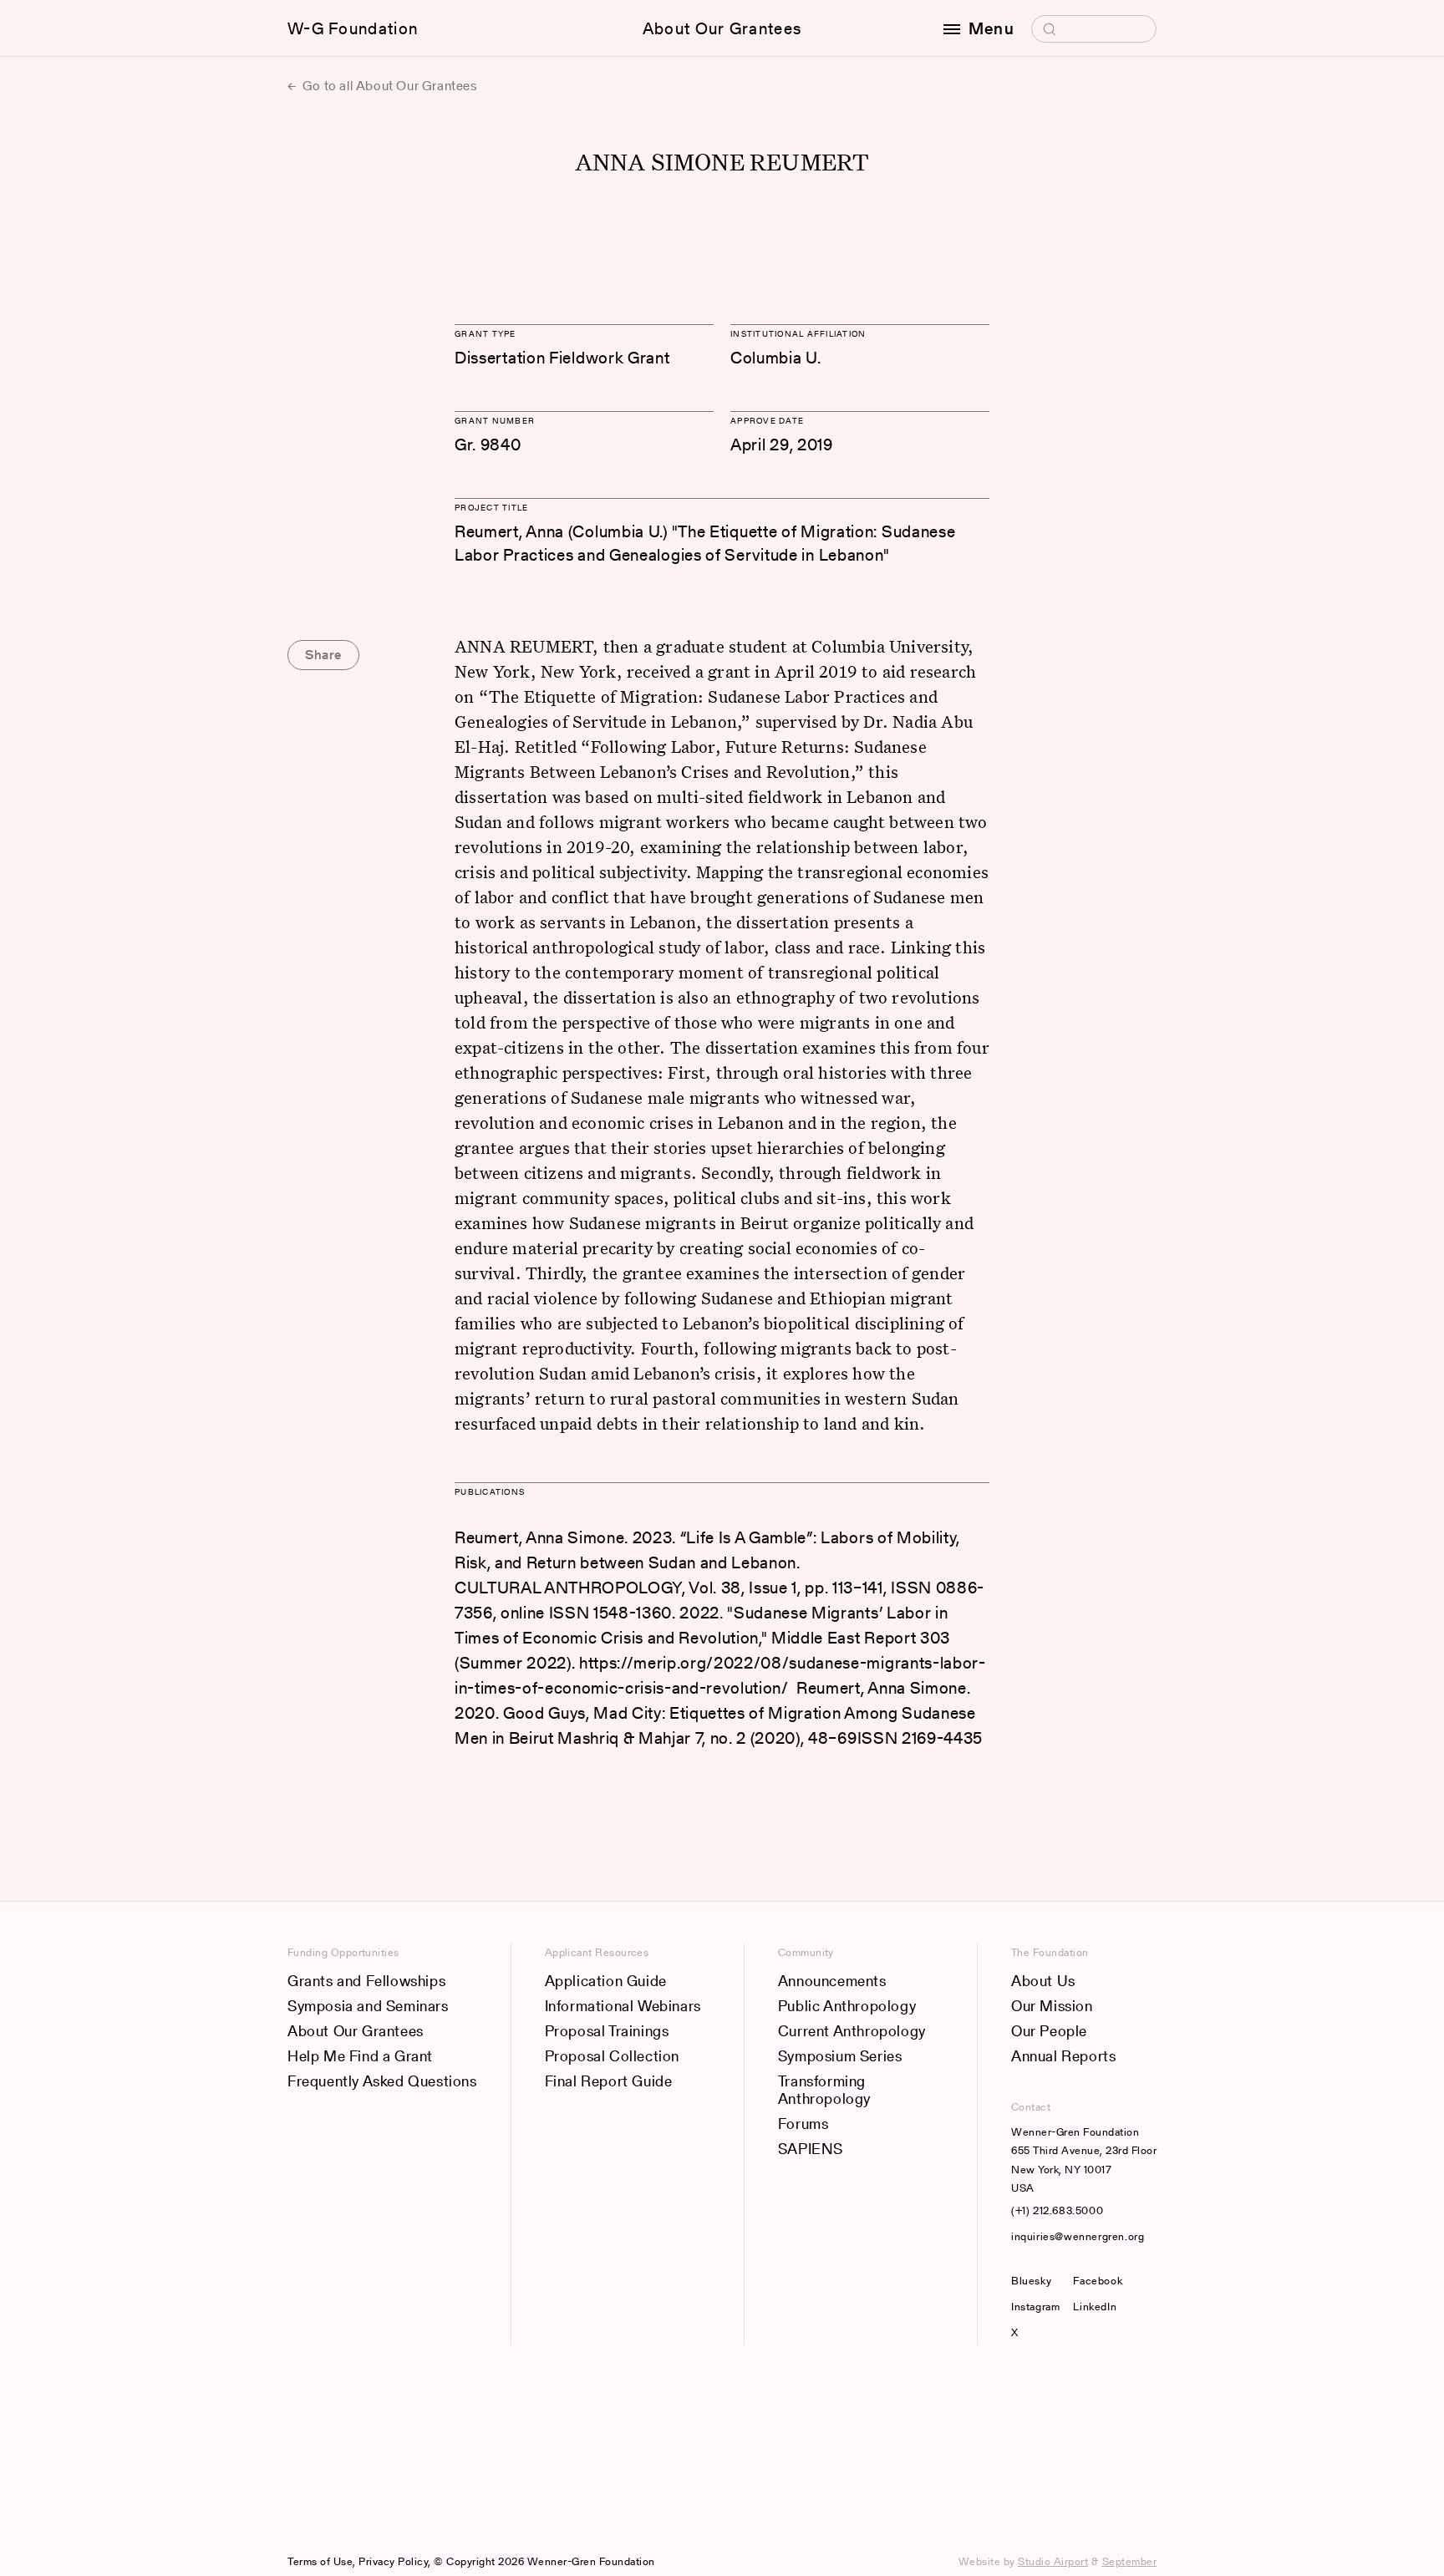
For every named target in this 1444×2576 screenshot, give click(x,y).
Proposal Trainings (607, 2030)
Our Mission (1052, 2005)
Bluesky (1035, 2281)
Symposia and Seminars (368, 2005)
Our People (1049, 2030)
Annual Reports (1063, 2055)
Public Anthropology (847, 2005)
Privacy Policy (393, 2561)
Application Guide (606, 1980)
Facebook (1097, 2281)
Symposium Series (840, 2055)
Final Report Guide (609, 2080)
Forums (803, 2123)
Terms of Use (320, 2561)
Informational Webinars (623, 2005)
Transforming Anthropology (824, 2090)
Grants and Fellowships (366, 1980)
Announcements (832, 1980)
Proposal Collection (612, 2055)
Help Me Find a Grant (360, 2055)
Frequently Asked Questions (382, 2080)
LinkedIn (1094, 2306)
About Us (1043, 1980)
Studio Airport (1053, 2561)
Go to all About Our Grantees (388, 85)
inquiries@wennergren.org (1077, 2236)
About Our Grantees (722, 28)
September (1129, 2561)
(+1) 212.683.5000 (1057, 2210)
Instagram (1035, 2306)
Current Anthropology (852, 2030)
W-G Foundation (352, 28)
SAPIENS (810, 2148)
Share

========================================================================

[Exercise requirements] Where a line of the records holds the word "Proposal", copy that line.

[Solution to this exercise]
Proposal Trainings (607, 2030)
Proposal Collection (612, 2055)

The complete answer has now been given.